Work required
Your job is to retype the whole listing exactly.
'''
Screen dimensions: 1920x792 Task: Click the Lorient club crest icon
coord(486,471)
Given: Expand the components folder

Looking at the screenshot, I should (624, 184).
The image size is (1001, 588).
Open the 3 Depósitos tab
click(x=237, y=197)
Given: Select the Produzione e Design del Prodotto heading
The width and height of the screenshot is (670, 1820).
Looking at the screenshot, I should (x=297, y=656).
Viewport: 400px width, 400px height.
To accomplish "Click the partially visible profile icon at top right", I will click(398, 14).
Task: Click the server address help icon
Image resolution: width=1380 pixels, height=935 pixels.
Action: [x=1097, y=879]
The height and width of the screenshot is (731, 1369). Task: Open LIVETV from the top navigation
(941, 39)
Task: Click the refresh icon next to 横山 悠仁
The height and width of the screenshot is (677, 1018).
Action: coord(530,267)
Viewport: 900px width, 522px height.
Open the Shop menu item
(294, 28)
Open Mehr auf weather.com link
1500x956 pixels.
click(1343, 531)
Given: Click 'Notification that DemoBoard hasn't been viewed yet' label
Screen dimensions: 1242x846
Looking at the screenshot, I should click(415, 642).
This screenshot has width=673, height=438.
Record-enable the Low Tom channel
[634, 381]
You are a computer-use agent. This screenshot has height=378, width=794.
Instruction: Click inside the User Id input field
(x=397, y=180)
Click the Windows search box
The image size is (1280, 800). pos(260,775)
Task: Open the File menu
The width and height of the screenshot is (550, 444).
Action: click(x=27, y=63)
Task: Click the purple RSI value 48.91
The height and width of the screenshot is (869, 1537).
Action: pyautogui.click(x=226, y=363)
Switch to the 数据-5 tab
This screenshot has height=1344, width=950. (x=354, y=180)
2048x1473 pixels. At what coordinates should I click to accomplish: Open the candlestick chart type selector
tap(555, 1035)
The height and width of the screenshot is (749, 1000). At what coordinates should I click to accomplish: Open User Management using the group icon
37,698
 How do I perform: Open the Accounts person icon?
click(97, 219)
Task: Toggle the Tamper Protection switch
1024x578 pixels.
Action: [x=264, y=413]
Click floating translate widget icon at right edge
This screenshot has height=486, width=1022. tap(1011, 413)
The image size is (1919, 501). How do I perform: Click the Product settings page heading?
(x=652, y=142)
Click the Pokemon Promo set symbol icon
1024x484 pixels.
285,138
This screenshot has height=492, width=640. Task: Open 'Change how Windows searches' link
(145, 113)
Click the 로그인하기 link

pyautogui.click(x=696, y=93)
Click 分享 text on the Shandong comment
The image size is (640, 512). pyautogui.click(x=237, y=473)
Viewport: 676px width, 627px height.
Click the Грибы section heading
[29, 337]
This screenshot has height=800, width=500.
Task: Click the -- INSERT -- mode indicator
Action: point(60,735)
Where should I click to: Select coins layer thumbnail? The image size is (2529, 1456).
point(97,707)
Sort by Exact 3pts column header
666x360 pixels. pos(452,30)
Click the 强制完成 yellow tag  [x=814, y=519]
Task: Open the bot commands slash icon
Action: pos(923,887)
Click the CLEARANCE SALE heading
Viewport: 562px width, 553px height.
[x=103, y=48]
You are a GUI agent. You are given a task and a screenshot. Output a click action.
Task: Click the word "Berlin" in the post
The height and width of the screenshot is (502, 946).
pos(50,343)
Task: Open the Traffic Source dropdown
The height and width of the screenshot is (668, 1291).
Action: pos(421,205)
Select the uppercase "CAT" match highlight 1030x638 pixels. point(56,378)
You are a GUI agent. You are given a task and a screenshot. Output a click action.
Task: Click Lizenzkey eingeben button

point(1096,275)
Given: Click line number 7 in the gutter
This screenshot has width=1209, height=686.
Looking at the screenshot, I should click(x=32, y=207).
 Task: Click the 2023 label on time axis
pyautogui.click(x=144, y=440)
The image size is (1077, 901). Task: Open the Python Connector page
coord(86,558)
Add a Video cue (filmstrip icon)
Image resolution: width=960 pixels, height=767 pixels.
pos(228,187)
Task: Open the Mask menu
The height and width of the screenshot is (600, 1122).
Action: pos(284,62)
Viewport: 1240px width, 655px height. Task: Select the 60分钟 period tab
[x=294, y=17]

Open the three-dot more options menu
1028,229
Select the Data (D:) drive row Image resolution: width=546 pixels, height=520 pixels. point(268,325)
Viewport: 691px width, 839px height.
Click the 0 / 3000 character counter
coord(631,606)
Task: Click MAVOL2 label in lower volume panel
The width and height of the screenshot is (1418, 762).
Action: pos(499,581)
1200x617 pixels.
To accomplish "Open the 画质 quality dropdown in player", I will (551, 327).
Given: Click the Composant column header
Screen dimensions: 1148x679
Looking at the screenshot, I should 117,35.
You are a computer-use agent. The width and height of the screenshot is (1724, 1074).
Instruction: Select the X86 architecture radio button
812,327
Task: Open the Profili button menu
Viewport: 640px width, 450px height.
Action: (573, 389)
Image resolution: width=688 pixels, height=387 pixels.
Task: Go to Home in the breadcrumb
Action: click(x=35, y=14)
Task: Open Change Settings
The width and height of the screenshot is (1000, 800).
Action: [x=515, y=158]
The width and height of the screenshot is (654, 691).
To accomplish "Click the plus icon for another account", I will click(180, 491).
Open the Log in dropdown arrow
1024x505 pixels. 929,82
'''
Task response
Screen dimensions: 1920x792 Task: Click the Lorient club crest icon
coord(486,471)
Given: Expand the components folder

Looking at the screenshot, I should (624, 184).
The image size is (1001, 588).
Open the 3 Depósitos tab
click(x=237, y=197)
Given: Select the Produzione e Design del Prodotto heading
The width and height of the screenshot is (670, 1820).
Looking at the screenshot, I should (x=297, y=656).
Viewport: 400px width, 400px height.
To accomplish "Click the partially visible profile icon at top right", I will click(398, 14).
Task: Click the server address help icon
Image resolution: width=1380 pixels, height=935 pixels.
Action: [x=1097, y=879]
The height and width of the screenshot is (731, 1369). Task: Open LIVETV from the top navigation
(941, 39)
Task: Click the refresh icon next to 横山 悠仁
The height and width of the screenshot is (677, 1018).
Action: coord(530,267)
Viewport: 900px width, 522px height.
Open the Shop menu item
(294, 28)
Open Mehr auf weather.com link
1500x956 pixels.
click(1343, 531)
Given: Click 'Notification that DemoBoard hasn't been viewed yet' label
Screen dimensions: 1242x846
Looking at the screenshot, I should click(415, 642).
This screenshot has width=673, height=438.
Record-enable the Low Tom channel
[634, 381]
You are a computer-use agent. This screenshot has height=378, width=794.
Instruction: Click inside the User Id input field
(x=397, y=180)
Click the Windows search box
The image size is (1280, 800). pos(260,775)
Task: Open the File menu
The width and height of the screenshot is (550, 444).
Action: click(x=27, y=63)
Task: Click the purple RSI value 48.91
The height and width of the screenshot is (869, 1537).
Action: pyautogui.click(x=226, y=363)
Switch to the 数据-5 tab
This screenshot has height=1344, width=950. (x=354, y=180)
2048x1473 pixels. At what coordinates should I click to accomplish: Open the candlestick chart type selector
tap(555, 1035)
The height and width of the screenshot is (749, 1000). At what coordinates should I click to accomplish: Open User Management using the group icon
37,698
 How do I perform: Open the Accounts person icon?
click(97, 219)
Task: Toggle the Tamper Protection switch
1024x578 pixels.
Action: [x=264, y=413]
Click floating translate widget icon at right edge
This screenshot has height=486, width=1022. tap(1011, 413)
The image size is (1919, 501). How do I perform: Click the Product settings page heading?
(x=652, y=142)
Click the Pokemon Promo set symbol icon
1024x484 pixels.
285,138
This screenshot has height=492, width=640. Task: Open 'Change how Windows searches' link
(145, 113)
Click the 로그인하기 link

pyautogui.click(x=696, y=93)
Click 分享 text on the Shandong comment
The image size is (640, 512). pyautogui.click(x=237, y=473)
Viewport: 676px width, 627px height.
Click the Грибы section heading
[29, 337]
This screenshot has height=800, width=500.
Task: Click the -- INSERT -- mode indicator
Action: point(60,735)
Where should I click to: Select coins layer thumbnail? The image size is (2529, 1456).
point(97,707)
Sort by Exact 3pts column header
666x360 pixels. pos(452,30)
Click the 强制完成 yellow tag  [x=814, y=519]
Task: Open the bot commands slash icon
Action: pos(923,887)
Click the CLEARANCE SALE heading
Viewport: 562px width, 553px height.
[x=103, y=48]
You are a GUI agent. You are given a task and a screenshot. Output a click action.
Task: Click the word "Berlin" in the post
The height and width of the screenshot is (502, 946).
pos(50,343)
Task: Open the Traffic Source dropdown
The height and width of the screenshot is (668, 1291).
Action: pos(421,205)
Select the uppercase "CAT" match highlight 1030x638 pixels. point(56,378)
You are a GUI agent. You are given a task and a screenshot. Output a click action.
Task: Click Lizenzkey eingeben button

point(1096,275)
Given: Click line number 7 in the gutter
This screenshot has width=1209, height=686.
Looking at the screenshot, I should click(x=32, y=207).
 Task: Click the 2023 label on time axis
pyautogui.click(x=144, y=440)
The image size is (1077, 901). Task: Open the Python Connector page
coord(86,558)
Add a Video cue (filmstrip icon)
Image resolution: width=960 pixels, height=767 pixels.
pos(228,187)
Task: Open the Mask menu
The height and width of the screenshot is (600, 1122).
Action: pos(284,62)
Viewport: 1240px width, 655px height. Task: Select the 60分钟 period tab
[x=294, y=17]

Open the three-dot more options menu
1028,229
Select the Data (D:) drive row Image resolution: width=546 pixels, height=520 pixels. point(268,325)
Viewport: 691px width, 839px height.
Click the 0 / 3000 character counter
coord(631,606)
Task: Click MAVOL2 label in lower volume panel
The width and height of the screenshot is (1418, 762).
Action: pos(499,581)
1200x617 pixels.
To accomplish "Open the 画质 quality dropdown in player", I will (551, 327).
Given: Click the Composant column header
Screen dimensions: 1148x679
Looking at the screenshot, I should 117,35.
You are a computer-use agent. The width and height of the screenshot is (1724, 1074).
Instruction: Select the X86 architecture radio button
812,327
Task: Open the Profili button menu
Viewport: 640px width, 450px height.
Action: (573, 389)
Image resolution: width=688 pixels, height=387 pixels.
Task: Go to Home in the breadcrumb
Action: click(x=35, y=14)
Task: Open Change Settings
The width and height of the screenshot is (1000, 800).
Action: [x=515, y=158]
The width and height of the screenshot is (654, 691).
To accomplish "Click the plus icon for another account", I will click(180, 491).
Open the Log in dropdown arrow
1024x505 pixels. 929,82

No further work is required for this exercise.